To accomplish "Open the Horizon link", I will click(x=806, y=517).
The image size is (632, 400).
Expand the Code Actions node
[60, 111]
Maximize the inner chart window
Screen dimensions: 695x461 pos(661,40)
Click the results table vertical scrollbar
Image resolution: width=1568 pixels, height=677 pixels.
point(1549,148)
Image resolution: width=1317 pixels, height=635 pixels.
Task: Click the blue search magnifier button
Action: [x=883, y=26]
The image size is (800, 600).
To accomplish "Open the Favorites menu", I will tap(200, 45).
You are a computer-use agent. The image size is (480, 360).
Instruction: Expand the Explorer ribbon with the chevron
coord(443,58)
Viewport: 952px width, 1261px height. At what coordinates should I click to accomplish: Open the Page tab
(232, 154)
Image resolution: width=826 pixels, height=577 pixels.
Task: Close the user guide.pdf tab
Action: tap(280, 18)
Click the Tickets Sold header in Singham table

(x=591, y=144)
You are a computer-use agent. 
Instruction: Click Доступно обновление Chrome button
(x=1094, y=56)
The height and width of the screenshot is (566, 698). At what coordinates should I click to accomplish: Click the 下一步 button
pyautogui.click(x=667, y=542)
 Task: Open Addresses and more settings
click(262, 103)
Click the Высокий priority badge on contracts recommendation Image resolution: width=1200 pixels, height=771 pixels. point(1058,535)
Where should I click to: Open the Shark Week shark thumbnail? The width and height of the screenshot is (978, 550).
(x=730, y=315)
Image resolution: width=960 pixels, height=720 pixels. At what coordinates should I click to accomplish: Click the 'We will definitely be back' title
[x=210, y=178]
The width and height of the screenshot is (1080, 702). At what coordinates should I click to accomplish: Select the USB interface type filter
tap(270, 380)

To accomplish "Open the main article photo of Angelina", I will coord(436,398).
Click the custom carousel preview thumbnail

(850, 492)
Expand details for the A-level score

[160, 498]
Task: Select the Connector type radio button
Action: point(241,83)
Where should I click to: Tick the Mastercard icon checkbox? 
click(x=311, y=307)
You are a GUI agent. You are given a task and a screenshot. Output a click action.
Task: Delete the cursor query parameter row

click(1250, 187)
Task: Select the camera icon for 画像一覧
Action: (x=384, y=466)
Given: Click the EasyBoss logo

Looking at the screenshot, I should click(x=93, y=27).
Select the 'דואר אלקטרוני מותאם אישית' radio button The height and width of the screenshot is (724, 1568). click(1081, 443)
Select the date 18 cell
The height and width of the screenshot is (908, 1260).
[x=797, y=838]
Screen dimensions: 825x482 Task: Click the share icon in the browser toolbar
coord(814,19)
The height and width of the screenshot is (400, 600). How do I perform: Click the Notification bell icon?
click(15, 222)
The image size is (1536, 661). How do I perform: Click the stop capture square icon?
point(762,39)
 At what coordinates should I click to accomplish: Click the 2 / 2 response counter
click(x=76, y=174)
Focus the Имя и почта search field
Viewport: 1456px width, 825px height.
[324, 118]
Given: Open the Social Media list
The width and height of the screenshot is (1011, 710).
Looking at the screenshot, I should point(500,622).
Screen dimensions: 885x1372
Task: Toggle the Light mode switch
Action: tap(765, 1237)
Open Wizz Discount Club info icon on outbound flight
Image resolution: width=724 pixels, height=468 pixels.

————————

:: What to produce ::
Repeat the entries shown above, every one, word for word.

:: Task result ::
To accomplish "Open the Horizon link", I will click(x=806, y=517).
The image size is (632, 400).
Expand the Code Actions node
[60, 111]
Maximize the inner chart window
Screen dimensions: 695x461 pos(661,40)
Click the results table vertical scrollbar
Image resolution: width=1568 pixels, height=677 pixels.
point(1549,148)
Image resolution: width=1317 pixels, height=635 pixels.
Task: Click the blue search magnifier button
Action: [x=883, y=26]
The image size is (800, 600).
To accomplish "Open the Favorites menu", I will tap(200, 45).
You are a computer-use agent. The image size is (480, 360).
Instruction: Expand the Explorer ribbon with the chevron
coord(443,58)
Viewport: 952px width, 1261px height. At what coordinates should I click to accomplish: Open the Page tab
(232, 154)
Image resolution: width=826 pixels, height=577 pixels.
Task: Close the user guide.pdf tab
Action: tap(280, 18)
Click the Tickets Sold header in Singham table

(x=591, y=144)
You are a computer-use agent. 
Instruction: Click Доступно обновление Chrome button
(x=1094, y=56)
The height and width of the screenshot is (566, 698). At what coordinates should I click to accomplish: Click the 下一步 button
pyautogui.click(x=667, y=542)
 Task: Open Addresses and more settings
click(262, 103)
Click the Высокий priority badge on contracts recommendation Image resolution: width=1200 pixels, height=771 pixels. point(1058,535)
Where should I click to: Open the Shark Week shark thumbnail? The width and height of the screenshot is (978, 550).
(x=730, y=315)
Image resolution: width=960 pixels, height=720 pixels. At what coordinates should I click to accomplish: Click the 'We will definitely be back' title
[x=210, y=178]
The width and height of the screenshot is (1080, 702). At what coordinates should I click to accomplish: Select the USB interface type filter
tap(270, 380)

To accomplish "Open the main article photo of Angelina", I will coord(436,398).
Click the custom carousel preview thumbnail

(850, 492)
Expand details for the A-level score

[160, 498]
Task: Select the Connector type radio button
Action: point(241,83)
Where should I click to: Tick the Mastercard icon checkbox? 
click(x=311, y=307)
You are a GUI agent. You are given a task and a screenshot. Output a click action.
Task: Delete the cursor query parameter row

click(1250, 187)
Task: Select the camera icon for 画像一覧
Action: (x=384, y=466)
Given: Click the EasyBoss logo

Looking at the screenshot, I should click(x=93, y=27).
Select the 'דואר אלקטרוני מותאם אישית' radio button The height and width of the screenshot is (724, 1568). click(1081, 443)
Select the date 18 cell
The height and width of the screenshot is (908, 1260).
[x=797, y=838]
Screen dimensions: 825x482 Task: Click the share icon in the browser toolbar
coord(814,19)
The height and width of the screenshot is (400, 600). How do I perform: Click the Notification bell icon?
click(15, 222)
The image size is (1536, 661). How do I perform: Click the stop capture square icon?
point(762,39)
 At what coordinates should I click to accomplish: Click the 2 / 2 response counter
click(x=76, y=174)
Focus the Имя и почта search field
Viewport: 1456px width, 825px height.
[324, 118]
Given: Open the Social Media list
The width and height of the screenshot is (1011, 710).
Looking at the screenshot, I should point(500,622).
Screen dimensions: 885x1372
Task: Toggle the Light mode switch
Action: tap(765, 1237)
Open Wizz Discount Club info icon on outbound flight
Image resolution: width=724 pixels, height=468 pixels.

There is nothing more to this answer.